Dr. Yunus and Social Business

Dear Colleagues

It is great that Dr. Yunus has put Social Business on the front page of newspapers, into TV news stories and much more into the mainstream of economic discussion. Dr. Yunus's accomplishment in building microcredit in Bangladesh and being recognized for this with a Nobel Peace Prize was remarkable ... and now broadening the development dialog to include social business is another incredible important move.

But as Dr. Yunus recognizes, talking about social business and actually being a social business are not one and the same. He points out that the system of accountancy and the analysis that is done in modern capitalist society assumes that people are very one dimensional ... that everything is about profit and stockholder value. In fact, this is far from the case, and almost everyone is very much more complex and value much more than monetary wealth. But the accountancy metrics being used do not reflect what is needed to assess performance of a social business ... or even to validate that the enterprise is, in fact, a social business.

The development of Community Impact Accountancy (CIA) originated with work done on the analysis of relief and development sector performance in the 1980s. CIA takes the basic logic of GAAP style corporate accounting, but uses the community as the consolidating entity, and uses social value as a component of the entity's balance sheet. This system will serve very well to provide performance metrics for social business and can be used in Dr. Yunus's vision of a Social Business stock market.

The CIA system has the potential for universal application as a means for the public to start holding economic entities accountable for their impact on society ... with CIA the public can now be heard as a stakeholder that matters.

Observations about this are welcomed.

Sincerely

Peter Burgess

Monday, April 7, 2008

What is a social business?

Dear Colleagues

There is a lot of discussion around the question "What is a social business?"

Most of this discussion is inconclusive, in large part because the issues are usually being talked about in something of a vacuum. There is a need for metrics, and the needed metrics are usually not available.

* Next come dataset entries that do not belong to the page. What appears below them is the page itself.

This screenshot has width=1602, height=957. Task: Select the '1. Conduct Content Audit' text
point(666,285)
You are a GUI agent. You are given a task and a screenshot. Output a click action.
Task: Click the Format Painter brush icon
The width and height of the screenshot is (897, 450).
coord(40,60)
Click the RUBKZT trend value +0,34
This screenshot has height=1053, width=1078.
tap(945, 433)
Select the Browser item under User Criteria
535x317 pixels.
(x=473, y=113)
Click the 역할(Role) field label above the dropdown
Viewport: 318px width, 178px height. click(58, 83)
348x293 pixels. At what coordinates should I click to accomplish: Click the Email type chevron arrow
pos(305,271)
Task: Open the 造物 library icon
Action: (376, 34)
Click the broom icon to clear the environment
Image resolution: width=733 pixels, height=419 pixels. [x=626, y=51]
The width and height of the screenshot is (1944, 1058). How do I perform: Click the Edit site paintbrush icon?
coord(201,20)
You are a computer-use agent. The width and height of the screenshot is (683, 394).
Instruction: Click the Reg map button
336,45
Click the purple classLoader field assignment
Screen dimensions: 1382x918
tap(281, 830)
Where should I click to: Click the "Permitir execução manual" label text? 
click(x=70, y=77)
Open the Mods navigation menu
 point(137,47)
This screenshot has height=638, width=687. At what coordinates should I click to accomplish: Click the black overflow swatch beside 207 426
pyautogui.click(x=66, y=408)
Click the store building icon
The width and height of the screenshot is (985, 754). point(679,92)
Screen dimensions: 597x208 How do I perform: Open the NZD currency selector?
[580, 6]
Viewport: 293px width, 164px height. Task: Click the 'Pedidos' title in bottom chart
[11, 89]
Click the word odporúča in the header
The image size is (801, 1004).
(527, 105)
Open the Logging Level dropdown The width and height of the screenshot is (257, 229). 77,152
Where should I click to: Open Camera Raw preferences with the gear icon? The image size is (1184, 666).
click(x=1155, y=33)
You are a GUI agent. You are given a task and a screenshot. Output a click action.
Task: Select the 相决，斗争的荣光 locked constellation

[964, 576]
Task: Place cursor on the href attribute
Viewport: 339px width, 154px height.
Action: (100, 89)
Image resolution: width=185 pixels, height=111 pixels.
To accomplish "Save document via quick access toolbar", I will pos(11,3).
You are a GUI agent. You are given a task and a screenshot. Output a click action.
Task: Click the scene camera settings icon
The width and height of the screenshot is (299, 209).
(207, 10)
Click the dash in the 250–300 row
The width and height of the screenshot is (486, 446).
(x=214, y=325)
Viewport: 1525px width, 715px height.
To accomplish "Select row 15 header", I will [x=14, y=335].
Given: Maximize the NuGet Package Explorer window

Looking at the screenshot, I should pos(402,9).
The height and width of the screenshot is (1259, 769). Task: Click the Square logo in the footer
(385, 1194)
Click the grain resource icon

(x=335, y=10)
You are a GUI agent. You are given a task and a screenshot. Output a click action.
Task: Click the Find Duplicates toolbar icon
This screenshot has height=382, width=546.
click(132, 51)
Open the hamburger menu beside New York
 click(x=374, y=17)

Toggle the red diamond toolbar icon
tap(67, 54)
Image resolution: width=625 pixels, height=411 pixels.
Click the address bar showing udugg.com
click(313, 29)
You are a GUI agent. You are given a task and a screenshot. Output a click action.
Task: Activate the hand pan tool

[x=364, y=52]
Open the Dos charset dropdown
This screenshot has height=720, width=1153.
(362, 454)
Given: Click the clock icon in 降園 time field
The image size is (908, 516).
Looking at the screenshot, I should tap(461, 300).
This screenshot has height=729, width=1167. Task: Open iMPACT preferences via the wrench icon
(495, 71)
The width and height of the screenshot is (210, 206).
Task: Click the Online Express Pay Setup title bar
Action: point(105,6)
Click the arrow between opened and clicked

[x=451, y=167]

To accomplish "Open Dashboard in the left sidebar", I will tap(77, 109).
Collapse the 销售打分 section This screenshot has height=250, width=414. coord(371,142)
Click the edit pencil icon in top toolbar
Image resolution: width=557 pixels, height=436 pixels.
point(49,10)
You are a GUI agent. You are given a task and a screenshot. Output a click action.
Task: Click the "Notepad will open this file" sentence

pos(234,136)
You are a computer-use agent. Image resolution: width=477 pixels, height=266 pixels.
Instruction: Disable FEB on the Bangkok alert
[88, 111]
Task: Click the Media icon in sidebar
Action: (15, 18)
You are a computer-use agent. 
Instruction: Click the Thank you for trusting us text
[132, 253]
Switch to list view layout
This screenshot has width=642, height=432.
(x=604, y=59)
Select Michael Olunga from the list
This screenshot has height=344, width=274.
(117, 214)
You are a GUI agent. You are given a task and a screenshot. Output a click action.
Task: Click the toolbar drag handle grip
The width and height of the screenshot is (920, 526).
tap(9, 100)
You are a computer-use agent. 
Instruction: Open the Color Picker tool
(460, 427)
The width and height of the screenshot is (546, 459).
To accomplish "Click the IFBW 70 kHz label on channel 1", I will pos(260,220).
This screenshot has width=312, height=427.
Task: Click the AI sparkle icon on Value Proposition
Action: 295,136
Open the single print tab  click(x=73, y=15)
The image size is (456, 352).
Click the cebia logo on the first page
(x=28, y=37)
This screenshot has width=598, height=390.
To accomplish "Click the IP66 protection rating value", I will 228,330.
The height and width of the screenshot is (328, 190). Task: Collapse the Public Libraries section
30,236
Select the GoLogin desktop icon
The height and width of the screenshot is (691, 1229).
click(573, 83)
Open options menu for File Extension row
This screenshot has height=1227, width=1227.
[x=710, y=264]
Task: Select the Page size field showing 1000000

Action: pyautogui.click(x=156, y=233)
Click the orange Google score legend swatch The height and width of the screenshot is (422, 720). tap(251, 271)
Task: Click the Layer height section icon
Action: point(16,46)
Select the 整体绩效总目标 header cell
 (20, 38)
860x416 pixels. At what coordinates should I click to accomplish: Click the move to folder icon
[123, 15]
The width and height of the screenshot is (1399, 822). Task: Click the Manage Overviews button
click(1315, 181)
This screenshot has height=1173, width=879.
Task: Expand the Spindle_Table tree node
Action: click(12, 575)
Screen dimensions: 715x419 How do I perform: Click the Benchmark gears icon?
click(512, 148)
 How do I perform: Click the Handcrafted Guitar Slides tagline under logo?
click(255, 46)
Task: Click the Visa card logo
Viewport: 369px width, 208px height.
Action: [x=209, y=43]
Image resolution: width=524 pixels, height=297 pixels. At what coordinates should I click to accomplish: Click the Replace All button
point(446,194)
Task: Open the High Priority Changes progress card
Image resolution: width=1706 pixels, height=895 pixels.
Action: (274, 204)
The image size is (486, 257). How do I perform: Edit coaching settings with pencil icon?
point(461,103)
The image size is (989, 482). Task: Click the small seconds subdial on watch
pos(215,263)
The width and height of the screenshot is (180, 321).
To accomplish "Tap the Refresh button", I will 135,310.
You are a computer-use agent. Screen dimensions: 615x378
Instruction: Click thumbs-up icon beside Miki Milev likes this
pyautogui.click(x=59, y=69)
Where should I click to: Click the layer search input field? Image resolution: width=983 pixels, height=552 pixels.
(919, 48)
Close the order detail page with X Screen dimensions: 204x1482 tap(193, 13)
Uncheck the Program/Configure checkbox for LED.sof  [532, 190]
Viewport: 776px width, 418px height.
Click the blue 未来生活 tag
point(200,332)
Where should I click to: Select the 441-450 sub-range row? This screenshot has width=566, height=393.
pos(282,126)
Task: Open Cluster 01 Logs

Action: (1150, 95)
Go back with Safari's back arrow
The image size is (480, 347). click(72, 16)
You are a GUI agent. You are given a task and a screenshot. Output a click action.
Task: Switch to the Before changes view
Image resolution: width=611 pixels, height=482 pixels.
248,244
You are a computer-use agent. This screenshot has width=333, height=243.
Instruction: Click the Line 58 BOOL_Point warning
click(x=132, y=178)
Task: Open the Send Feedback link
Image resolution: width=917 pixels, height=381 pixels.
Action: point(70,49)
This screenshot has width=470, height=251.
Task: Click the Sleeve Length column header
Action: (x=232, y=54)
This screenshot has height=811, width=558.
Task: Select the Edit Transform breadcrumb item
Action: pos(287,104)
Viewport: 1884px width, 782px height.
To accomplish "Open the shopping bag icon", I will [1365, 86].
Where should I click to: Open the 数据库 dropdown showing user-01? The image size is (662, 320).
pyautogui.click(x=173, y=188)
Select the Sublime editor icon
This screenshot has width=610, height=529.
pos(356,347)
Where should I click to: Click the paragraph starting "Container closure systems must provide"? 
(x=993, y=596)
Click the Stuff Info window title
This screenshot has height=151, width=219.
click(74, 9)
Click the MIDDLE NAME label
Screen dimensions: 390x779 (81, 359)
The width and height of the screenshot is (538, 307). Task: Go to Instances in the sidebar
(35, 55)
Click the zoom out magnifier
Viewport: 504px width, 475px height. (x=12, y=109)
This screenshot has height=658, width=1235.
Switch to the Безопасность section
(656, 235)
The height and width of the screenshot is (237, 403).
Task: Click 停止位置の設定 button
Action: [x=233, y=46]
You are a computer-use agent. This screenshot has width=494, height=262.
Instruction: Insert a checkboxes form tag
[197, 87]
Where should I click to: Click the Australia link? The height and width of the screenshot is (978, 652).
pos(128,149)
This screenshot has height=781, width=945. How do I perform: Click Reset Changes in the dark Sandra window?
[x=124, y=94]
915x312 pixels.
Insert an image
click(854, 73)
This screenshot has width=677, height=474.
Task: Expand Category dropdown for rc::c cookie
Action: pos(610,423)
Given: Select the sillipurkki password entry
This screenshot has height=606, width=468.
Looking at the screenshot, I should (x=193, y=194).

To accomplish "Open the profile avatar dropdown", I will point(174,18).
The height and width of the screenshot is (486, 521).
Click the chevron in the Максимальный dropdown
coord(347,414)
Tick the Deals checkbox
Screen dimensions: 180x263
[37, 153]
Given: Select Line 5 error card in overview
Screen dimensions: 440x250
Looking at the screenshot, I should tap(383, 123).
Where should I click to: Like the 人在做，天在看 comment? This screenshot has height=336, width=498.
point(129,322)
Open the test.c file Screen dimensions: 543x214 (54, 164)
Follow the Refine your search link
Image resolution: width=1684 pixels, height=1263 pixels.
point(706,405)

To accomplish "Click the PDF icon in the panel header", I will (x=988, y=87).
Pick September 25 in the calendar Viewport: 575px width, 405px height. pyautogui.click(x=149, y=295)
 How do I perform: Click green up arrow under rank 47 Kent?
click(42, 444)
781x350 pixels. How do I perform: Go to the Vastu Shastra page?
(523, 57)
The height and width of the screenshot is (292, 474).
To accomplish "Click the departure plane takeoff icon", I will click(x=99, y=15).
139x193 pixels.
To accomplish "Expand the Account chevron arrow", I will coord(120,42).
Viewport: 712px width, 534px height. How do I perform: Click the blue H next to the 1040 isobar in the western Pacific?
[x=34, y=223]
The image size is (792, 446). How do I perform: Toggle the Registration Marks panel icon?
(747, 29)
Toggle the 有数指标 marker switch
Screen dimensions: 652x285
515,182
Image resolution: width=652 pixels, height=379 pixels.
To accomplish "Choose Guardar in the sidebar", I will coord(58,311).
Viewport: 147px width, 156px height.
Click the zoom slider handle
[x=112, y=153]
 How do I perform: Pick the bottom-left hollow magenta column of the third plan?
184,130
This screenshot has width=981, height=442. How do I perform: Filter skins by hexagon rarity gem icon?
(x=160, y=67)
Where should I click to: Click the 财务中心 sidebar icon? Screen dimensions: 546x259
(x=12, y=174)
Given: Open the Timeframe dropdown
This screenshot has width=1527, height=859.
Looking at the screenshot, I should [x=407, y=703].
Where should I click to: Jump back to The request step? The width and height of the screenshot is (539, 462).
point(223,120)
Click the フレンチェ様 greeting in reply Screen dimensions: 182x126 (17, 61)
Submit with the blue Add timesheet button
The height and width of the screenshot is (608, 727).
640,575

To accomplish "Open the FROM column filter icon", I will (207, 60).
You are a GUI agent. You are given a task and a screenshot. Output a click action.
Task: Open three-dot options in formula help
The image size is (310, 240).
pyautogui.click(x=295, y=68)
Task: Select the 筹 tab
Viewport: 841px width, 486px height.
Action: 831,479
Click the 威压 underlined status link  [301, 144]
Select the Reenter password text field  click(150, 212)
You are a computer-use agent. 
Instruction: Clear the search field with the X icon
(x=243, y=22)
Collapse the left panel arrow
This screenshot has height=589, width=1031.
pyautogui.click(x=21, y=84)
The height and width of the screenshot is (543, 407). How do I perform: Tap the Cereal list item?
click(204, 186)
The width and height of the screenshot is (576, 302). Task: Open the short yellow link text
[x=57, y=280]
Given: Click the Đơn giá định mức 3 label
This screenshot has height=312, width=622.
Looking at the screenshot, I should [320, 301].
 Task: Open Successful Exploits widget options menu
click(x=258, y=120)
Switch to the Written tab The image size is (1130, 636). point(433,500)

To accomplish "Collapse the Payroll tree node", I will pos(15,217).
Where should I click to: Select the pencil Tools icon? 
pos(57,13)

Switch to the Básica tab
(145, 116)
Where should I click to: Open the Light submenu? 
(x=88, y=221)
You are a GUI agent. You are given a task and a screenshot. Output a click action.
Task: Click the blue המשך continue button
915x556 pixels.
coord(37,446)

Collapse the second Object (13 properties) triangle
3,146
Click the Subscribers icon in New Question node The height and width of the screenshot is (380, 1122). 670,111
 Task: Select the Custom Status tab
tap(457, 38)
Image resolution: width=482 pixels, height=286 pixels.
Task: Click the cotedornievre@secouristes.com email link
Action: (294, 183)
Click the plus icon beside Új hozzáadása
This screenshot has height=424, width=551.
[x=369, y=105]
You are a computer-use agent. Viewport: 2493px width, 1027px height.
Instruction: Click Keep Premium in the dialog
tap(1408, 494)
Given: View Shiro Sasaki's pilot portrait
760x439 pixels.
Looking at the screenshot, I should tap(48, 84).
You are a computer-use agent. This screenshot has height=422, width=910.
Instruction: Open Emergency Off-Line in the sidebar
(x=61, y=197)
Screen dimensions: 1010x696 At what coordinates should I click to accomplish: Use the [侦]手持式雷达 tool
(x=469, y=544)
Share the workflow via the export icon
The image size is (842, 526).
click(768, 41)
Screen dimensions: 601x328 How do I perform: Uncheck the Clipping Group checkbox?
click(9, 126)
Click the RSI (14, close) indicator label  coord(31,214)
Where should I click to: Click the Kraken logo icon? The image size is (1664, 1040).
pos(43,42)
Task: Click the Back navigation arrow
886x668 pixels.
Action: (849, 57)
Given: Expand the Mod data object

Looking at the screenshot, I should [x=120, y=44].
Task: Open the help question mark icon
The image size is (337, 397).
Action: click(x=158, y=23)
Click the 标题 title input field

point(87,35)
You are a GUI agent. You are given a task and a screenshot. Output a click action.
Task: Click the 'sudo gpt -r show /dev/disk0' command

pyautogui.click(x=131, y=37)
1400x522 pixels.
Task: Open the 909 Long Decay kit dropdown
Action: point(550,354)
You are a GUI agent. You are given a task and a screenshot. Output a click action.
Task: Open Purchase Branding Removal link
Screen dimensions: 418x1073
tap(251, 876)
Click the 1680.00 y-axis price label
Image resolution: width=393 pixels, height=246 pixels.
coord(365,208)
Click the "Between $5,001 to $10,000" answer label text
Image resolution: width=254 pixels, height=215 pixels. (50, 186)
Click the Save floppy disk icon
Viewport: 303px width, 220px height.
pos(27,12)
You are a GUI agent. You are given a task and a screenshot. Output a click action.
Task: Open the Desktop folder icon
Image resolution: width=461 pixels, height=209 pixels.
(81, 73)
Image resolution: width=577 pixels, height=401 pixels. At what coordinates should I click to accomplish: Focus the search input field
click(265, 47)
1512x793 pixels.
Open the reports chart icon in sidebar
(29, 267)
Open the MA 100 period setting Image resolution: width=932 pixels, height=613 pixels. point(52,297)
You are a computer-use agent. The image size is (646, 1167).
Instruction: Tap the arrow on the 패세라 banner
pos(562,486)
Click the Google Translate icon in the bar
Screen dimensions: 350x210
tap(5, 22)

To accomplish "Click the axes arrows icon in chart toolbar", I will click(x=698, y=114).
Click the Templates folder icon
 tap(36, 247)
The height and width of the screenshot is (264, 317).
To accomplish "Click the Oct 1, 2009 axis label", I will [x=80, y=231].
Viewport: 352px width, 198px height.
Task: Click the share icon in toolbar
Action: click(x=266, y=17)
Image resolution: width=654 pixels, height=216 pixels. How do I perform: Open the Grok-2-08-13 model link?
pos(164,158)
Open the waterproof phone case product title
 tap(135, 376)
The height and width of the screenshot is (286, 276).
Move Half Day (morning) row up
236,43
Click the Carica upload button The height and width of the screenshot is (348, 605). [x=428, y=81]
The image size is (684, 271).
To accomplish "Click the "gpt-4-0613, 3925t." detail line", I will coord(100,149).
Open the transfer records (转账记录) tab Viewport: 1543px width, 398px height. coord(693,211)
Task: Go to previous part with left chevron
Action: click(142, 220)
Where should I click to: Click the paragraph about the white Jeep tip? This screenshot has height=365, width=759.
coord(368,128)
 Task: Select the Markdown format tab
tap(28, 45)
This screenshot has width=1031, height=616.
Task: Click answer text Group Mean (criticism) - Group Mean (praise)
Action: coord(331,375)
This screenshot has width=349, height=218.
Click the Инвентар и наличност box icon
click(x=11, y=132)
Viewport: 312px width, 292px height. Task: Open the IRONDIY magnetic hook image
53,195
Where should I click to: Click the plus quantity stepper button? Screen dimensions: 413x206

In fact, the metrics that might describe social business are not well defined, and to the extent that they exist at all are rarely applied in practical situations. With this lack of metrics ... the discussion tends to generalities.

Tr-Ac-Net is in the process of developing a system of Social Benefit Accountancy (SBA) which can be applied to a social business situation and will help to determine what is a social business and what is not. Part of the value of SBA is that it helps to give some capacity for nuance ... because what might be a valuable social business in one context may simply be wasting money in another setting, and all sorts of subtle variances that change the character of the entity.

At some level, the goal is to have an ability to document what something IS ... and then separately decide what to call it. It is likely that there will be a very wide range of characteristics that are both subtle in difference and important in difference ... all covering a range of types of social business ... and some not being social business at all. But the driver of this is going to be what the entity IS, before it gets a name.